TRESCIENTOS VEINTICUATRO

Un insulto largo y musical era su respuesta favorita al acoso de los niños y adolescentes del barrio. Nunca le hizo daño a nadie, más allá de a esa aristocracia estúpida y falsa, que caminaba las calles de sus cuadras sin vestidos de Channel ni guantes de seda al atardecer. Que solo verlo le producía una sana repulsión ante la miseria ajena, amenazante sin decir ni mu.
Historias de su infancia inundaban las charlas de sobremesa al costado de la parrilla del Tano; inventadas crueldades de padrastros golpeadores, madres escapadas, y hasta el mítico estigma de ser obligado, a los tres años de edad, a beber biberones de alcohol en lugar de leche saludable.

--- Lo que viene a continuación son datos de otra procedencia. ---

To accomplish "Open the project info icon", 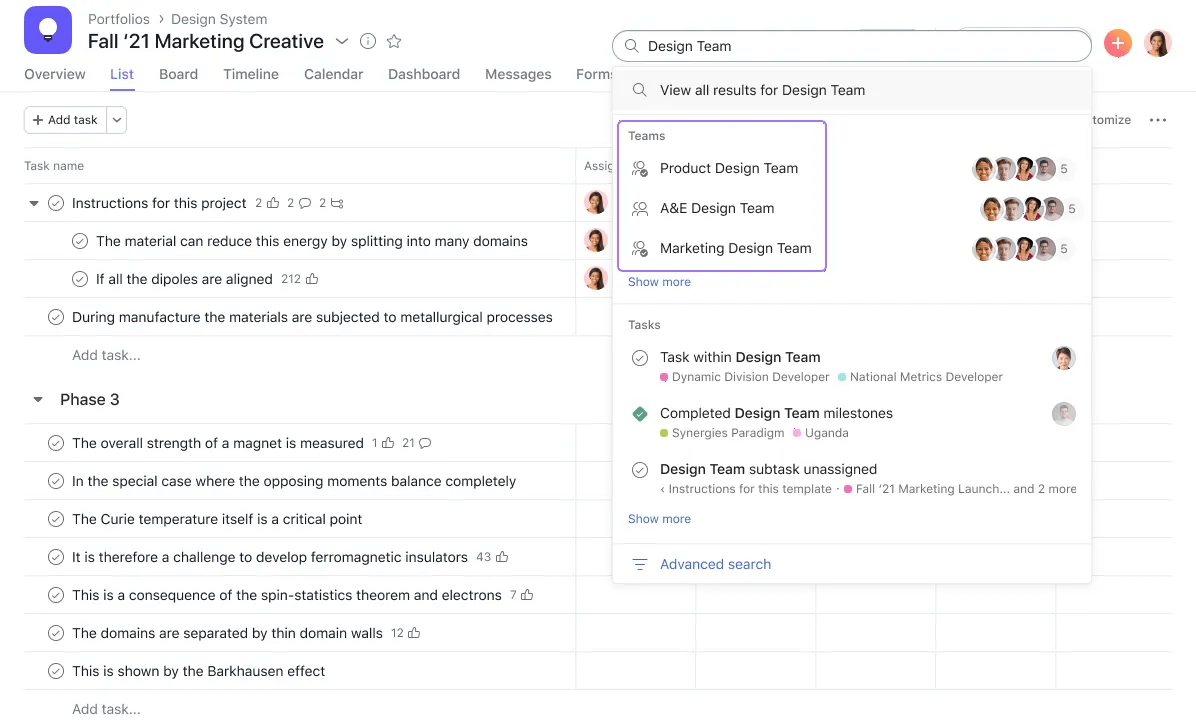I will tap(368, 41).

Yo nunca supe como cierto nada de aquello. Sí he sabido gritar ese nombre colorido y desamparado a la vez, odiado por su portador, un hombre grande y errante, que humillado por una sociedad de jueces sin estrado ni toga, fue abandonado por todos los ángeles de la guardia, pero respetado y querido por algunos feriantes y todos los basureros de la ciudad de Lanus. Su ciudad triste y cotidiana.
Miles de sábados a las tres de la tarde, entre los restos de frutas y verduras como resabios de una feria que ya no viene, nos jurábamos sangre de tomates podridos, de naranjas pasadas de vida, de manzanas verdes ennegrecidas por las zanjas de eterno luto. Y entre tiro y tiro el grito acostumbrado, el desprecio más inocente de todos: unos pibes provocando al pobre Florido. Solo diciendo su nombre, vuelto en él una llaga sangrante y doliente.
¡Pero porque no te metés con la puta de tu madre, con la puta de tu madre! ¡Guacho!
Florido. El hombre más inofensivo de los viejos peligrosos de mi infancia, mucho menos que mi vecino más decente del barrio.